ブキャナンによる意地悪な問題のデザイン思考プロセスにおける紹介はサイモンのようなデザインの科学化に対するアンチテーゼでもあると同時に、デザイン思考がそのプロセスによって問題を確定させる(Determinate)方向に働いているが、そもそもリッテルらが提起した意地悪な問題とは、根本的に確定できない(Indeterminate)ことだったのを強調している。結局人文学的アプローチであったとしても、大枠がプロトタイピング、実験、思考の繰り返しという一般化されたフィードバックではサイモンと同じ穴の狢であり意地悪な問題には対応できないということだ。ブキャナンはこれを、確定(Determinate)にはできない主題であっても特殊(Particular)化は可能であり、デザイナーは、クライアントがまだ準主題(Quasi-subject matter)である状態のものを特殊化する事によってエンジニアなどが解決可能な問題にスライドできるという提言をしたのだ。
こうした流れのもと1990年代以降に、デザイン実践を通じた研究(Research through Design:RtD)と呼ばれる研究領域が主にデザイン・サイエンス的アプローチの行きづまり(と、並行して起きていたデザイン思考の一般的方法論化)を突破するべく、デザインを「不明瞭かつ個別固有の社会・技術的問題を対象とする臨床的、生成的研究」(水野 2017)と位置付けるような運動として現れてきた16。RtDには、問題を研究する過程で発見すること、必ずしも役に立つものだけを作るわけではないこと、問題解決だけを目的としないこと、社会そのものの変化を視野に入れること、ユーザーではなく参加者/共同製作者への転換、といった様々な特徴が挙げられる。こうした特徴は一見して多岐に渡っており統一性がないようにも思えるが、リッテルの意地悪な問題への動機をもとに考えれば、すべてどこへ向かうべきかという社会の中におけるデザイナーの主体性と政治性への自覚という1本の軸から派生したものとして捉えることができる。

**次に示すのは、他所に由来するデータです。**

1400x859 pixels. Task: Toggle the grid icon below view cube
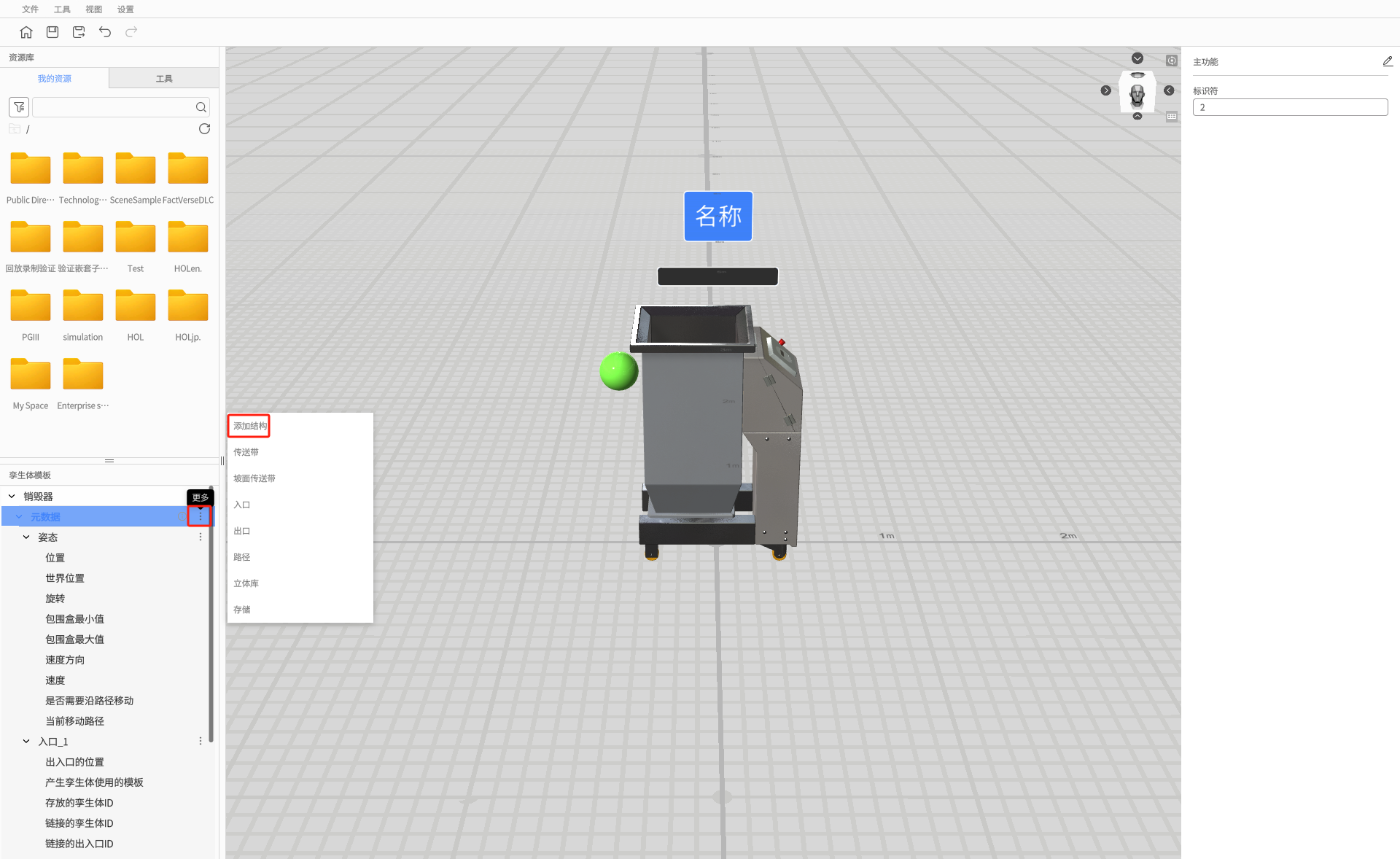pyautogui.click(x=1171, y=117)
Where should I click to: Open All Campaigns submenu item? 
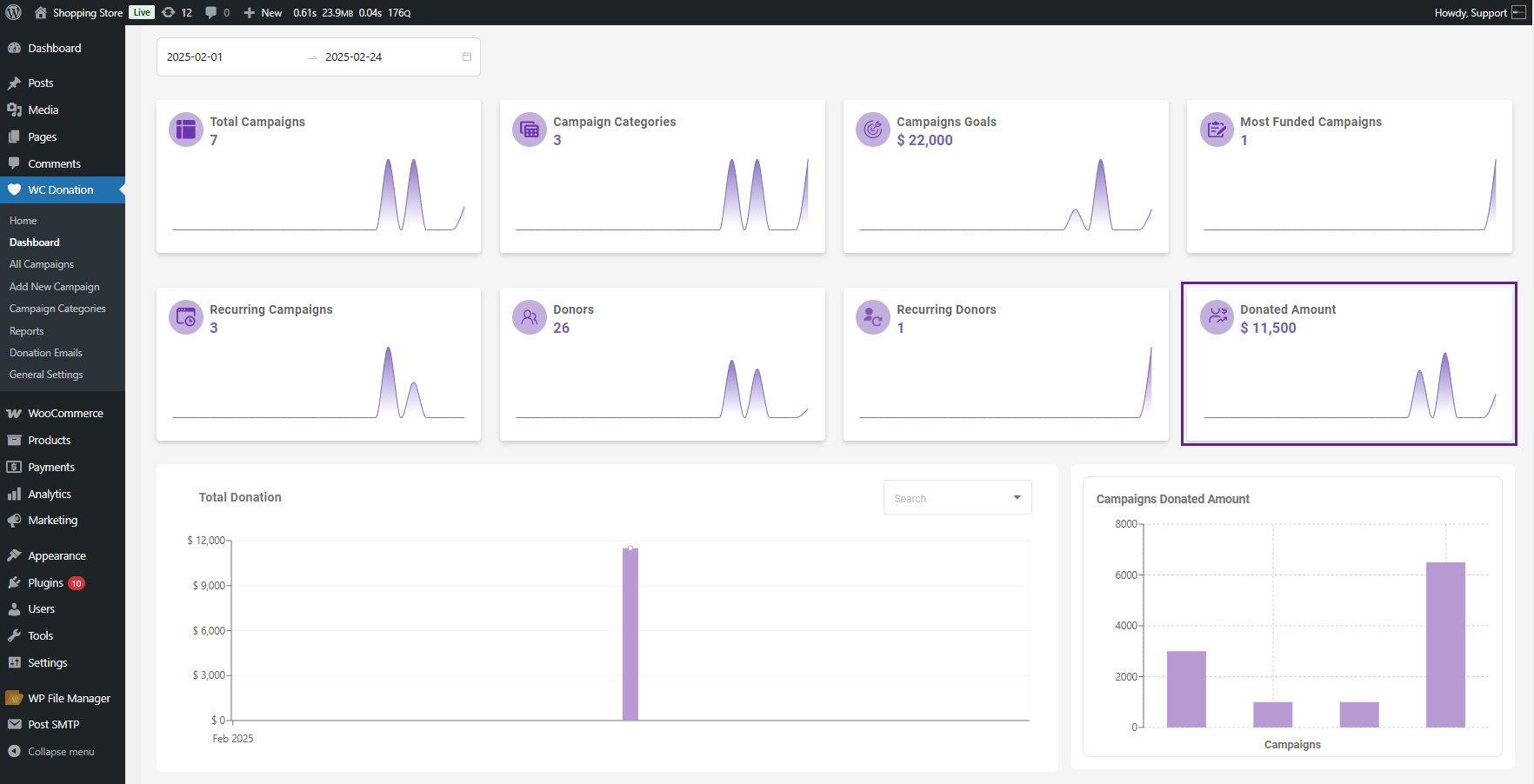click(x=42, y=264)
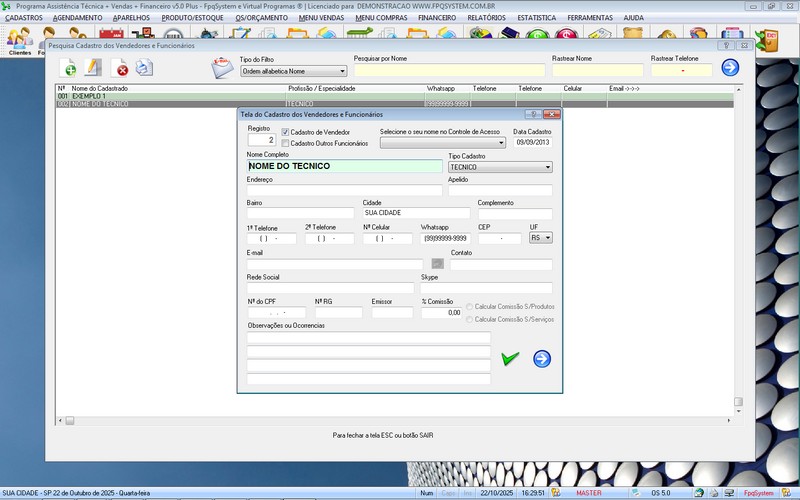Uncheck Cadastro de Vendedor checkbox
Screen dimensions: 800x500
(x=285, y=132)
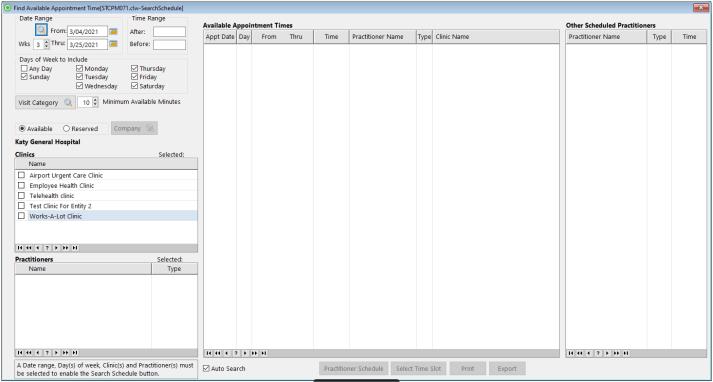The height and width of the screenshot is (382, 713).
Task: Click locate (?) icon in Other Scheduled Practitioners
Action: 598,353
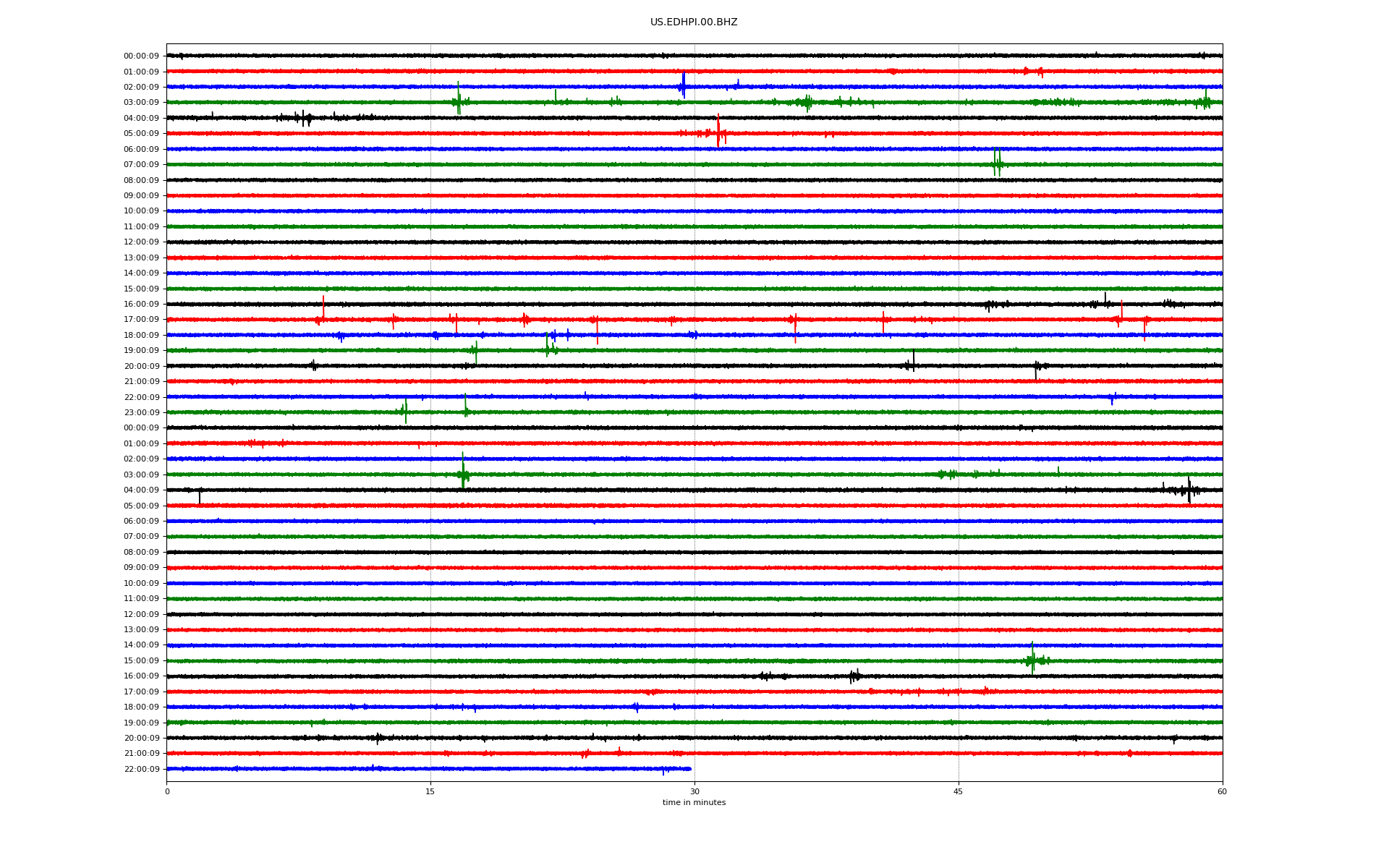Click the 'time in minutes' axis label
1389x868 pixels.
(693, 802)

2.3.3 Design into/through/for Art and Design
Research through Designという言葉が作られるきっかけとなったのはイギリスのロイヤル・カレッジ・オブ・アート(RCA)のクリストファー・フレイリングが1993年に提示した『Research in Art and Design』(Frayling 1993)における以下の3分類である17。
- Research into art and design (アートやデザインに関する研究):歴史研究/美学研究/デザインやアートの諸理論に関する研究18
- Research through art and design (アートやデザインを通じた研究):材料研究/制作実践(を通じたコミュニケーション)/アクションリサーチ
- Research for art and design (アートやデザインのための研究):制作実践のための学び
ここでのフレイリングがデザインだけでなくアートという用語も使った分類を提示していた理由に関しては、プログラミング言語を作ることを芸術実践のひとつに捉えようとしている筆者の問題意識とも共通点があるので触れておこう。フレイリングがこの分類を提示した背景はアーティスト、デザイナー、科学者という職業のパブリックイメージとその実際の行為の解離、及びリサーチという行為自体が(たとえ大学にいたとしても)制度化、形骸化されゆくことへの危惧があった。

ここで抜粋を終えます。